India’s merchandise exports fell for the eleventh consecutive month in October. Exports contracted 17.53 per cent to $21.35 billion in October, against $25.89 billion in October 2014, according to data released by the commerce ministry on Monday. As against this, during the 2008-09 global financial meltdown the decline was for nine months in a row.
This has prompted the government to announce export-incentive measures for the second time in a fortnight. After coming out with a revamped Merchandise Exports from India Scheme last month, the finance ministry on Monday raised the duty drawback rates — reimbursement of duties paid on imports used for exports — particularly for engineering products.
While exports of high-value petroleum products declined 55 per cent in October, engineering products by 6.3 per cent, and gems & jewellery by 7.56 per cent, only 21 items posted contraction in outbound shipments against 24 in September. Also, the decline in exports decelerated from the 20 per cent fall in August and September each.
As dollar receipts dwindled, what was a bit comfortable for India was that imports, too, dropped by 21.15 per cent to $31.12 billion in October against the year-ago period, when it was $39.46 billion.

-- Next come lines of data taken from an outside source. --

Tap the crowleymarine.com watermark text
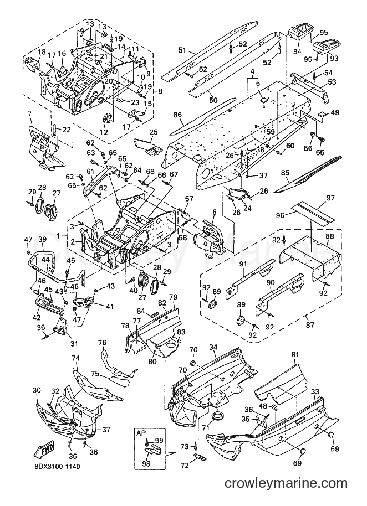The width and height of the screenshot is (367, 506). pyautogui.click(x=286, y=483)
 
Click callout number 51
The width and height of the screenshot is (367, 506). pyautogui.click(x=182, y=50)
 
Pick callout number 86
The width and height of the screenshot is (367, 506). pyautogui.click(x=178, y=115)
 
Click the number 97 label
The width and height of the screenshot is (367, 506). pyautogui.click(x=330, y=198)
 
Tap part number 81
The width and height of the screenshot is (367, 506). pyautogui.click(x=294, y=354)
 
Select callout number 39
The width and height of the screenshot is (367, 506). pyautogui.click(x=43, y=239)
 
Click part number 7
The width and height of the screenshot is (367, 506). pyautogui.click(x=29, y=113)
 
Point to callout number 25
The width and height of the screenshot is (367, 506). pyautogui.click(x=154, y=132)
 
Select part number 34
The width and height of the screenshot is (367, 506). pyautogui.click(x=213, y=347)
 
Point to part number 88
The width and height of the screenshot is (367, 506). pyautogui.click(x=329, y=236)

This meant that trade deficit narrowed to $9.77 billion in October against $10.48 billion in September. This was the first time the deficit came down to a single digit in the current financial year till October.
Imports of oil, a fifth of total inbound shipments, were down 42 per cent at $76.8 billion in October against $44.5 billion in the year-ago period. Non-oil imports fell 9.9 per cent at $24.3 billion against $26.9 billion. This is often taken as a proxy to domestic demand in the economy.
Non-oil non-gold imports are now considered a true indicator of such demand. In line with overarching trends, gold imports, too, fell 59.55 per cent in October to $1.70 billion, down from $4.20 billion in October 2014. This was despite the festival of Diwali falling in November this year against October last year. As such, non-oil non-gold imports declined 8.5 per cent at $22.6 billion in October against 5.2 per cent contraction at $23.7 billion in September. This also showed economic recovery will take time.
For the first eight months of the current financial year, exports declined 17.6 per cent at $154.29 billion. With only four months to go for this financial year to be over, touching the $300-mark would a remote possibility, feared the Federation of Indian Export Organisations president S C Ralhan. Even at $300 billion, exports would contract three per cent in 2015-16 compared to $310 billion in 2014-15.
For the April-October period, India’s cumulative imports were at $23.20 billion. This was a 15.17 per cent drop from $27.35 billion, which was the cumulative figure for the same period last year.
As a result, trade deficit narrowed to $77.76 billion, cumulatively, for months leading up to October. The corresponding figure for the previous year was $86.26 billion.